Bühnen höfischen Lebens
Schlösser, Burgen und Klöster locken Besucher nicht nur wegen ihrer Architektur und wegen der sie umgebenden Gärten und Parks, sie bieten oft auch kostbar ausgestattete Räume im Innern. Diese "Bühnen höfischen Lebens" sind Gesamtkunstwerke, bestehend aus Wandverkleidung, Textilien, Stuck, Gemälden und Möbeln, in denen sich nicht nur der Zeitgeschmack, sondern auch der Stand der jeweiligen Schlossherren spiegeln.
Mit dem Band "Raumkunst - Kunstraum", der sich den schönsten Innenräumen widmet, setzen die neun deutschen Schlösserverwaltungen ihre Reihe über die in ihrem Besitz befindlichen Anlagen fort. Zuvor waren die Bände "Reisezeit - Zeitreise" als Führer zu Schlössern und anderen Bauten (1999) sowie "Gartenlust - Lustgarten" (2003) erschienen. "Raumkunst - Kunstraum" gibt ein breit gefächertes Bild von der Kunstfertigkeit der Raumgestalter vom Mittelalter bis ins 20. Jahrhundert. Informationen über Öffnungszeiten, Anreise- und Parkmöglichkeiten und andere nützliche Angaben ergänzen das Buch.
Raumkunst - Kunstraum. Innenräume als Kunstwerke - entdeckt in Schlössern, Burgen und Klöstern in Deutschland. Offizieller Führer der Schlösserverwaltungen Baden-Württemberg, Bayern, Berlin-Brandenburg, Hessen, Mecklenburg-Vorpommern, Rheinland-Pfalz, Sachsen, Sachsen-Anhalt und Thüringen. Verlag Schnell & Steiner, Regensburg 2005. ISBN 978-3-7954-1732-1, 256 S., 14,90 Euro.

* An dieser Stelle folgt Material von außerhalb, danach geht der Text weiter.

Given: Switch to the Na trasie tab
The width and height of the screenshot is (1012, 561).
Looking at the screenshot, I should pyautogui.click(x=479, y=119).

Wiedergewonnene barocke Pracht
Ein ganz besonderes Werk der Raumkunst ist seit 2006 wieder in Dresden zu bewundern: das Grüne Gewölbe im Schloss. Nach der Zerstörung im Zweiten Weltkrieg wurden die von August dem Starken zwischen 1723 und 1730 eingerichteten Sammlungsräume an ihrem angestammten Platz sorgfältig restauriert und rekonstruiert. Die wunderbaren Pretiosen, die in den vergangenen Jahrzehnten andernorts präsentiert wurden, entfalten nun in den speziell für sie geschaffenen barocken Ausstellungsräumen wieder ihre ganze Pracht.
Das unmittelbar nach der Eröffnung im September 2006 erschienene Buch schildert die Etappen der Sicherung und des Wiederaufbaus seit 1945 und zeigt die prachtvollen Räume mit ihren verschiedenen Dekorationen und den umfangreichen Schätzen in zahlreichen Detailaufnahmen.
Das Grüne Gewölbe im Schloss zu Dresden. Rückkehr eines barocken Gesamtkunstwerkes. Hrsg.: Staatsbetrieb Sächsische Immobilien- und Baumanagement und Staatliche Kunstsammlungen Dresden. E. A. Seemann Verlag, Leipzig 2006. ISBN 978-3-86502-148-9, 240 S., 29,90 Euro.
Keramik zum Gebrauch
Hedwig Bollhagen (1907-2001) gehört zu den bedeutendsten Keramik-Künstlern der Moderne. Seit 1927 gestaltete sie vor allem Gebrauchskeramik. Von Werkbund und Bauhaus beeinflusst, schuf sie zahlreiche Entwürfe, die mit ihren zeitlosen, funktionalen Formen und den darauf abgestimmten geometrischen Dekoren zu Klassikern der Moderne wurden. Die von ihr 1934 gegründeten HB-Werkstätten für Keramik in Marwitz bei Berlin produzieren noch heute neben Geschirr auch Fliesen und Bauteile für die Denkmalpflege.
Die Dissertation von Andreas Heger widmet sich umfassend dem Schaffen der Keramikerin Hedwig Bollhagen. Ihr Nachlass wird zur Zeit dank einer von der Deutschen Stiftung Denkmalschutz verwalteten Treuhandstiftung für die dauerhafte Präsentation in einem Potsdamer Museum aufbereitet. Vom 22. Juni 2007 bis 13. Januar 2008 wird eine große Jubiläumsschau im Haus der Brandenburgisch Preußischen Geschichte das Werk der Künstlerin vorstellen.
Andreas Heger: Keramik zum Gebrauch - Hedwig Bollhagen und die HB-Werkstätten für Keramik. Verlag und Datenbank für Geisteswissenschaften, Weimar 2005. ISBN 978-3-89739-491-9, 532 S., 88 Euro.